INDOPOSCO.ID – Anggota Komisi XIII DPR RI Iman Sukri mendesak Komnas HAM dan Polri untuk segera mengusut dugaan tindak pidana perdagangan orang (TPPO) terhadap anak buah kapal KM Mitra Usaha Semesta (KM MUS) dan Run Zeng 03.
“Kasus ini sangat memprihatinkan karena terdapat indikasi kuat terjadinya perbudakan modern di laut yang menimpa pekerja Indonesia di sektor perikanan. Negara tidak boleh diam melihat rakyatnya dieksploitasi di wilayah kerja yang mestinya dilindungi oleh hukum nasional,” kata Iman dalam keterangannya di Jakarta, Minggu.
Wakil Ketua Badan Legislasi (Baleg) DPR RI ini menduga munculnya kasus ini karena proses rekrutmen ABK yang tidak transparan sehingga para pekerja tidak mengetahui kondisi kerja, hak, maupun kewajibannya secara jelas sebelum berangkat.
Selain itu, kontrak kerja yang tidak adil membuat pekerja terikat pada situasi kerja yang tidak manusiawi dan sulit untuk keluar dari pekerjaan.

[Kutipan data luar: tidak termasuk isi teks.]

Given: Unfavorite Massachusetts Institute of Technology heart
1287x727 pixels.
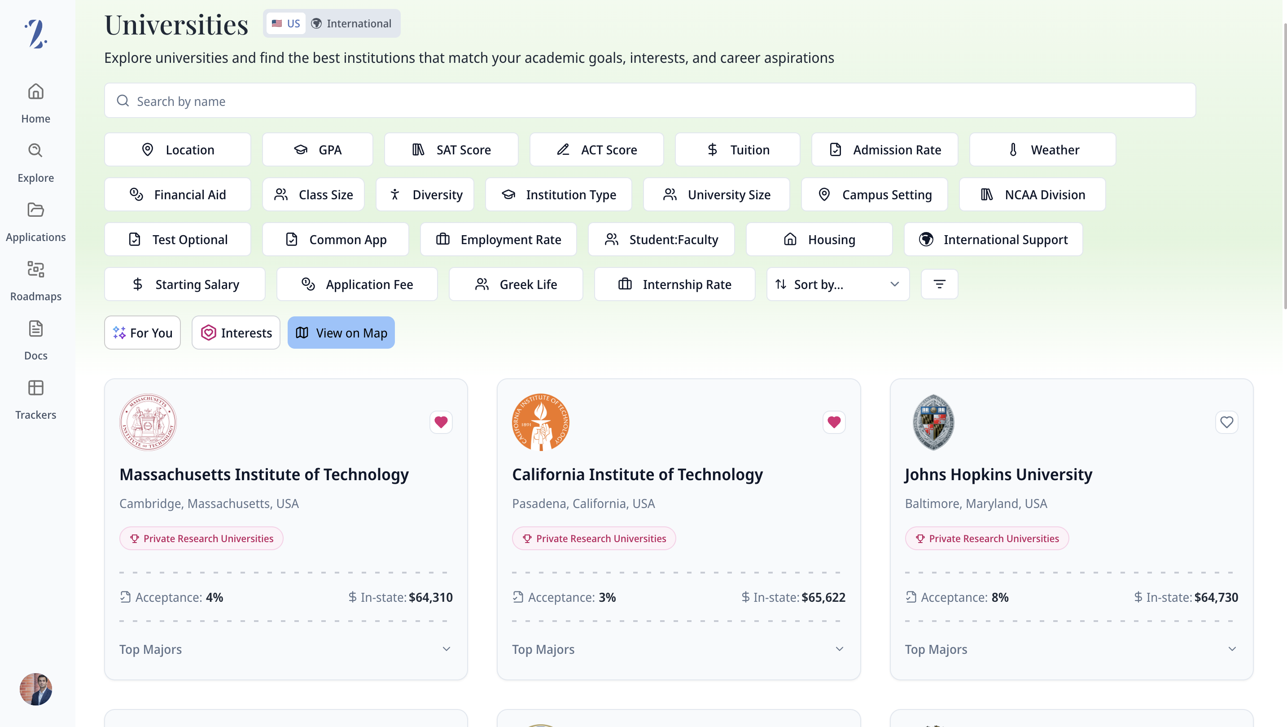Looking at the screenshot, I should pyautogui.click(x=441, y=422).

Terlebih, ada pula pemotongan gaji secara sepihak sehingga para ABK tidak menerima upah layak dan akhirnya terjebak dalam siklus utang.

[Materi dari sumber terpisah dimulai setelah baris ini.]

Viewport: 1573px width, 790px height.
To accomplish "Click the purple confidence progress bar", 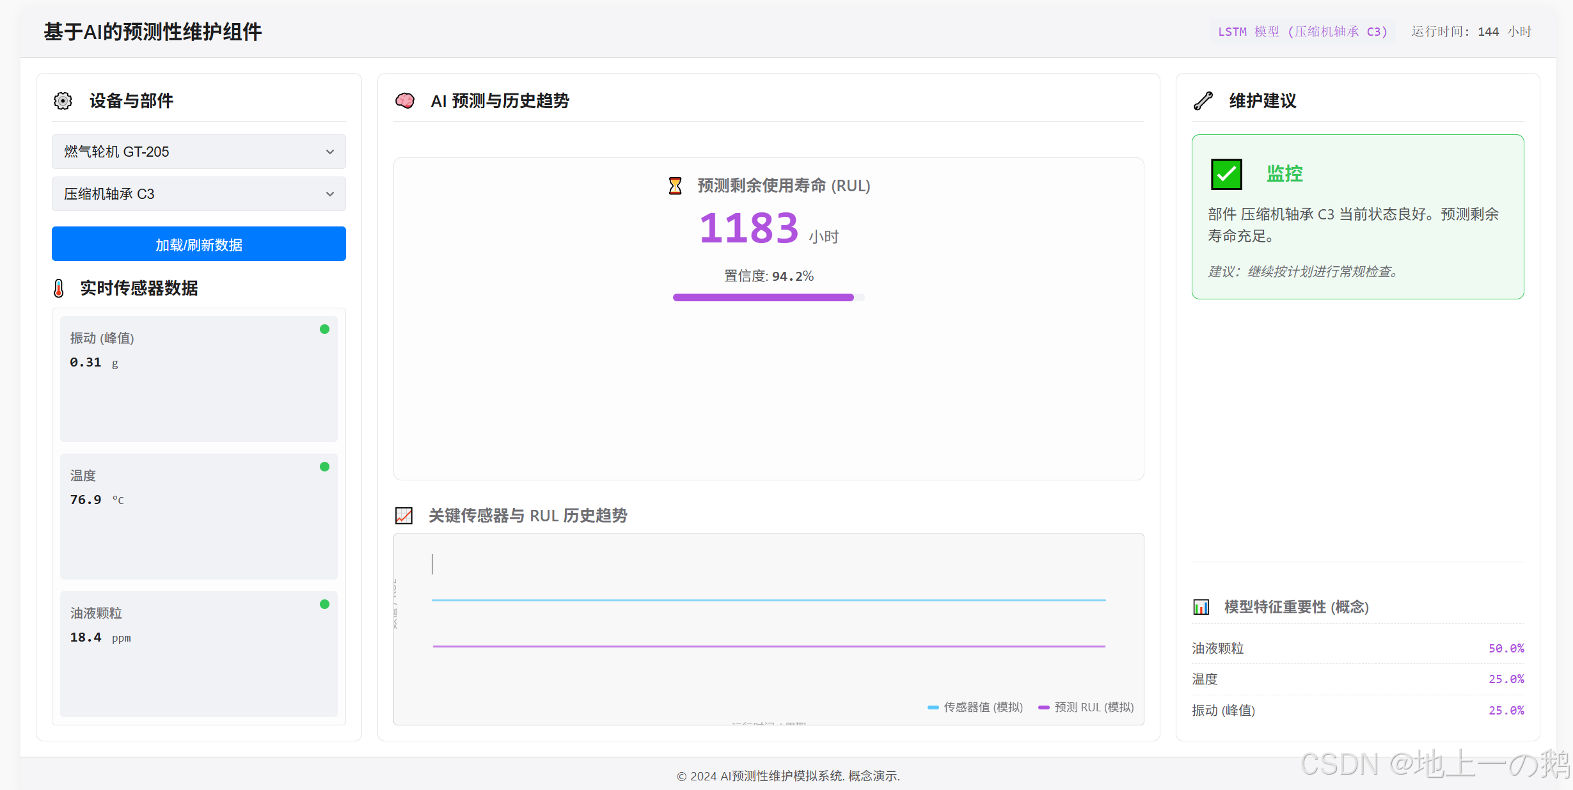I will (764, 297).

“Menurut saya, ini sudah mengarah pada praktik perdagangan orang karena pekerja diperlakukan tidak manusiawi dan kehilangan kebebasannya,” ujarnya.
Ia menilai, dibutuhkan langkah cepat dan menyeluruh dari pemerintah dan aparat penegak hukum.
Legislator dari komisi DPR RI yang membidangi reformasi regulasi dan hak asasi manusia itu pun meminta Komnas HAM segera melakukan penyelidikan independen untuk menelusuri dugaan pelanggaran HAM dalam kasus ini.
Selain itu, ia mendesak Polri dan Kejaksaan agar menuntaskan proses hukum terhadap seluruh pihak yang terlibat, termasuk perusahaan perekrut, pemilik kapal, dan operator perikanan yang diduga terlibat dalam rantai eksploitasi.
“Negara tidak boleh membiarkan laut menjadi ruang tanpa hukum. Jika kita abai, maka praktik perdagangan manusia akan terus hidup di industri perikanan,” katanya.
Lebih lanjut, Iman juga menyoroti perlunya pembenahan sistemik dengan mendorong Kementerian Kelautan dan Perikanan (KKP) memperketat pengawasan terhadap mekanisme penempatan awak kapal perikanan (AKP) dan memastikan kontrak kerja berjalan adil serta transparan.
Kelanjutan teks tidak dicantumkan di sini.